## Work to complete
Take the lines below between the one holding "This screenshot has height=363, width=632." and the one holding "This screenshot has height=530, width=1080.", inclusive, and copy them exactly. Add nothing.

## Listed records

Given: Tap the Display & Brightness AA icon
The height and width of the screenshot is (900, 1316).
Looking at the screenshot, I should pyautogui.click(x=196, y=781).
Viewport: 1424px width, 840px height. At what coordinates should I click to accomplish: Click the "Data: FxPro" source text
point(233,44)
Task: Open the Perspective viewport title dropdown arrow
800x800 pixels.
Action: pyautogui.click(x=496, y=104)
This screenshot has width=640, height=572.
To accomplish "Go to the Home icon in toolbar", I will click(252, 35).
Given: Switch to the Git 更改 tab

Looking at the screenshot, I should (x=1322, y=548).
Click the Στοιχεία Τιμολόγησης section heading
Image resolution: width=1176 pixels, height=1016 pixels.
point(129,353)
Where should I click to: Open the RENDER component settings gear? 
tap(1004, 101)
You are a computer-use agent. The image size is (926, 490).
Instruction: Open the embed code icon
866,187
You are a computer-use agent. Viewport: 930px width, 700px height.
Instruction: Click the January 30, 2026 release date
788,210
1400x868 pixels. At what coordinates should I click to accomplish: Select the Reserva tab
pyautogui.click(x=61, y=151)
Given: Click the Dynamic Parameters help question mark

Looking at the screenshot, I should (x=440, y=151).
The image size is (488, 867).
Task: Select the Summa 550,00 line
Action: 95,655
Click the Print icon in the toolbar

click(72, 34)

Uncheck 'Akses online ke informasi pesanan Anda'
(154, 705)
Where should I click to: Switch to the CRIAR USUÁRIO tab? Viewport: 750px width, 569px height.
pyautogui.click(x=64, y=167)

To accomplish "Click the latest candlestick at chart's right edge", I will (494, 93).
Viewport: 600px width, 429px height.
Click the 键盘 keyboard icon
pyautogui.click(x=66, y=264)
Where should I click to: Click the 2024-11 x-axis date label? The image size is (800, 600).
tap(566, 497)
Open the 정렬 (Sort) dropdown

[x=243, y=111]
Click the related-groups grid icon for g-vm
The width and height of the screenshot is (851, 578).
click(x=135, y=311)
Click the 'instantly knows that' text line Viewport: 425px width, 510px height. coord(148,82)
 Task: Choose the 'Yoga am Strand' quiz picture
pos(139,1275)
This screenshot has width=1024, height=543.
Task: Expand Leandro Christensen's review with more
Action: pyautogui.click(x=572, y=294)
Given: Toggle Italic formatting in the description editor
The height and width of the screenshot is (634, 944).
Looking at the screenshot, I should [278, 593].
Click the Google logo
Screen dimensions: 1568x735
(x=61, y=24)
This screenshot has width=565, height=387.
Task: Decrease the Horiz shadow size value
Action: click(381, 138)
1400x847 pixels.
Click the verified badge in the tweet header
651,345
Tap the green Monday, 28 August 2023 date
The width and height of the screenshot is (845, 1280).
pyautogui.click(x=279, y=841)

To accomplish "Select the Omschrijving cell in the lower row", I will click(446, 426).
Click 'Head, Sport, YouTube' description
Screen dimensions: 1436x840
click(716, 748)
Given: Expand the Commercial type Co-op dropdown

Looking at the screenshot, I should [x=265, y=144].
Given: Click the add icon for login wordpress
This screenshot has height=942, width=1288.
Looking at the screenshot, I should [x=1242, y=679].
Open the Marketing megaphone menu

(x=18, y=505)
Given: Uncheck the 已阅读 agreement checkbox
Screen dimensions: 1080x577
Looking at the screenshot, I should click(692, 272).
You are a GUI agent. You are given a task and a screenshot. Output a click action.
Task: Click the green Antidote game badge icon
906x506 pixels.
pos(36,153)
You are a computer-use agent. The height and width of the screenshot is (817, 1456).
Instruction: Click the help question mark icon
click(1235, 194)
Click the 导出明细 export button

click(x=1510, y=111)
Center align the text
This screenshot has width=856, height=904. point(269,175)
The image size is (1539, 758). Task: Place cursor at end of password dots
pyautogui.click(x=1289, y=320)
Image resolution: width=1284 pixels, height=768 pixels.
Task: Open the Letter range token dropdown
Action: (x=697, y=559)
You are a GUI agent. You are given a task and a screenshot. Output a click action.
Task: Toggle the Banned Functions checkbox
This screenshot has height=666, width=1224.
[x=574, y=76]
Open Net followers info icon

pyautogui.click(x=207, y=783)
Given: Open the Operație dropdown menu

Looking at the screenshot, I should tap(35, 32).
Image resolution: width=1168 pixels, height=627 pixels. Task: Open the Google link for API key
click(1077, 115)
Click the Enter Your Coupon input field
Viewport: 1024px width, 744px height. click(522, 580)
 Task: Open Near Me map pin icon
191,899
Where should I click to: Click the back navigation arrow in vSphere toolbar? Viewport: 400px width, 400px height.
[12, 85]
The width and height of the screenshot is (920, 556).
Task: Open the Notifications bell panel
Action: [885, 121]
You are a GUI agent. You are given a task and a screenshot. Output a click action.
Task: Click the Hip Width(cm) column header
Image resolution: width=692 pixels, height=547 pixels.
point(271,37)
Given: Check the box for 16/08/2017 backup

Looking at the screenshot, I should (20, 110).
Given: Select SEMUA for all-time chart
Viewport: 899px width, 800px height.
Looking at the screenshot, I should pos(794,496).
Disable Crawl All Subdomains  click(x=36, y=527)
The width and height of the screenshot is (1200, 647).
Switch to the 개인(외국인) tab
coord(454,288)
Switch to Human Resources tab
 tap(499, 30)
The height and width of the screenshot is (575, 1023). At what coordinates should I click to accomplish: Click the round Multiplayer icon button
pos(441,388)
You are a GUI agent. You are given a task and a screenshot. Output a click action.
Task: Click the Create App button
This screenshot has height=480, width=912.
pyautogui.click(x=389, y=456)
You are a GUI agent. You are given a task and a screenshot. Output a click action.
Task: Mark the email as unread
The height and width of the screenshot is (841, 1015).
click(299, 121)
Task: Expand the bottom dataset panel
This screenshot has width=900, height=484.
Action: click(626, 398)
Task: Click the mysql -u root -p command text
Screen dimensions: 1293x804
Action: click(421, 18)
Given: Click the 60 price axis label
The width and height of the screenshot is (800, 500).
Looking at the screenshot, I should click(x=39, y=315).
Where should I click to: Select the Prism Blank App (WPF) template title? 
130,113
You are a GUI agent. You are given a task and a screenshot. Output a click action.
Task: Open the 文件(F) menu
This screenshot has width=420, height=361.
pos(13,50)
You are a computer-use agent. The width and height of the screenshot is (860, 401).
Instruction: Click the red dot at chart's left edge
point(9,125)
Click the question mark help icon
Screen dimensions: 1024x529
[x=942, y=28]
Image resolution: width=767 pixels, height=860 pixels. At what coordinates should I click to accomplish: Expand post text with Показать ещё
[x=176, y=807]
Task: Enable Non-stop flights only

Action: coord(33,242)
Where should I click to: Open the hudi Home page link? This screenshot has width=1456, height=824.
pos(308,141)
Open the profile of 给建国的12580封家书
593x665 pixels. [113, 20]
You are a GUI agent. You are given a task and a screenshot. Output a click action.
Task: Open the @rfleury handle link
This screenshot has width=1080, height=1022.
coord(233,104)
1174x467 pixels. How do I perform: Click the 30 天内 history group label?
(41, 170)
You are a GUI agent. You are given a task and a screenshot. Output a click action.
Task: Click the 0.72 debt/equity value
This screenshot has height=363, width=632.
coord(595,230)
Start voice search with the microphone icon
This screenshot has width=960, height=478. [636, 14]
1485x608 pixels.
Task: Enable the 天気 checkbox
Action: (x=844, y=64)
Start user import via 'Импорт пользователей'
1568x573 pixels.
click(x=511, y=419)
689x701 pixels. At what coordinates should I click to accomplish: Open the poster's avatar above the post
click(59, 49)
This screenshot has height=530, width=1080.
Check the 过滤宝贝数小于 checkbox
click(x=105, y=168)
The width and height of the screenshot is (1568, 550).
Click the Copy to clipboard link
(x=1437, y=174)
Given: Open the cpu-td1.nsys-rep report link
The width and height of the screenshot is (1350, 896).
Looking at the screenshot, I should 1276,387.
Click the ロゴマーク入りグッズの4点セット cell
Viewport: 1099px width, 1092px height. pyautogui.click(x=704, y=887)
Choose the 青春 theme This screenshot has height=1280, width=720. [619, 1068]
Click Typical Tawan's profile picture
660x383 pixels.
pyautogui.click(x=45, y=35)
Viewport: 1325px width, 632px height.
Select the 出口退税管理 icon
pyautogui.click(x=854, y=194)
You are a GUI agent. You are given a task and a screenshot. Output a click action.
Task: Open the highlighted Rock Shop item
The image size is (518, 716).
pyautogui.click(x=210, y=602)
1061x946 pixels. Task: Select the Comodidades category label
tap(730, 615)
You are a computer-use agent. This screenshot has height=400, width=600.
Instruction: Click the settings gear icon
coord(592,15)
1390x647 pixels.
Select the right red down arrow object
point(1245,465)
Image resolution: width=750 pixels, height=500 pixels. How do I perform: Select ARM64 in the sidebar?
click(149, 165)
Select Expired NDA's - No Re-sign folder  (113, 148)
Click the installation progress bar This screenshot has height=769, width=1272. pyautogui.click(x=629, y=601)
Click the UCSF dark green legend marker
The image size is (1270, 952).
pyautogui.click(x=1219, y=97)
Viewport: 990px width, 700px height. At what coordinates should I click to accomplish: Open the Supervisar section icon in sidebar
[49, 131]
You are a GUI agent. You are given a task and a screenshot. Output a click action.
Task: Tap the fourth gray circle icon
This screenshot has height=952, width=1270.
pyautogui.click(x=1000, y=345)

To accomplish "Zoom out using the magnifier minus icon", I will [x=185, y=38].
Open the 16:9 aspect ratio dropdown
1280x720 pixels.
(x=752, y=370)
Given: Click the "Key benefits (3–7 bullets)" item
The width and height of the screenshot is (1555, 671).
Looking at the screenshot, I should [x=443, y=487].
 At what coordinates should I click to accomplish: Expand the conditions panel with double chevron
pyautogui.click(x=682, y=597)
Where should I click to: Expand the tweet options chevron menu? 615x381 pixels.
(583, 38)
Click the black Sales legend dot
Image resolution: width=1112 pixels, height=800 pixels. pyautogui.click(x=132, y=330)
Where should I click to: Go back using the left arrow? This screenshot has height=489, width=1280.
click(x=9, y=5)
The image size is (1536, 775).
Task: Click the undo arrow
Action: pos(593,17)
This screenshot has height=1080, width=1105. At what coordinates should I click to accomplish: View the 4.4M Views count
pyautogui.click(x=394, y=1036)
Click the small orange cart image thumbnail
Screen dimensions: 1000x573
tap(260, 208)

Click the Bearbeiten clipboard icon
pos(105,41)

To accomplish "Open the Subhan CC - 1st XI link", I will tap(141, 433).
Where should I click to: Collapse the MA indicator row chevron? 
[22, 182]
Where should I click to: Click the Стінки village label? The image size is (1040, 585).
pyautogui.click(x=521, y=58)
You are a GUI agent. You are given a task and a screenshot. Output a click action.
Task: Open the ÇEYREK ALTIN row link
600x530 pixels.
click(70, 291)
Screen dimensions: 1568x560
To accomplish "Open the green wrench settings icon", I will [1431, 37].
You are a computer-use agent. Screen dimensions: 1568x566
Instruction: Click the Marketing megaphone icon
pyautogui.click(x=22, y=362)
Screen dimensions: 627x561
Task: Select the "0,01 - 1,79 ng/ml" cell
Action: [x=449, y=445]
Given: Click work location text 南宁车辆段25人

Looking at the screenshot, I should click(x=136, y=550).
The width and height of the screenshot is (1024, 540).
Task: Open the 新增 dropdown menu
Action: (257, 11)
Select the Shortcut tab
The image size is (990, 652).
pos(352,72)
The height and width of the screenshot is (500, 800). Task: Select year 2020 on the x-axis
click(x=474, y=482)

## Solution to the exercise
This screenshot has height=363, width=632.
coord(595,230)
Start voice search with the microphone icon
This screenshot has width=960, height=478. [636, 14]
1485x608 pixels.
Task: Enable the 天気 checkbox
Action: (x=844, y=64)
Start user import via 'Импорт пользователей'
1568x573 pixels.
click(x=511, y=419)
689x701 pixels. At what coordinates should I click to accomplish: Open the poster's avatar above the post
click(59, 49)
This screenshot has height=530, width=1080.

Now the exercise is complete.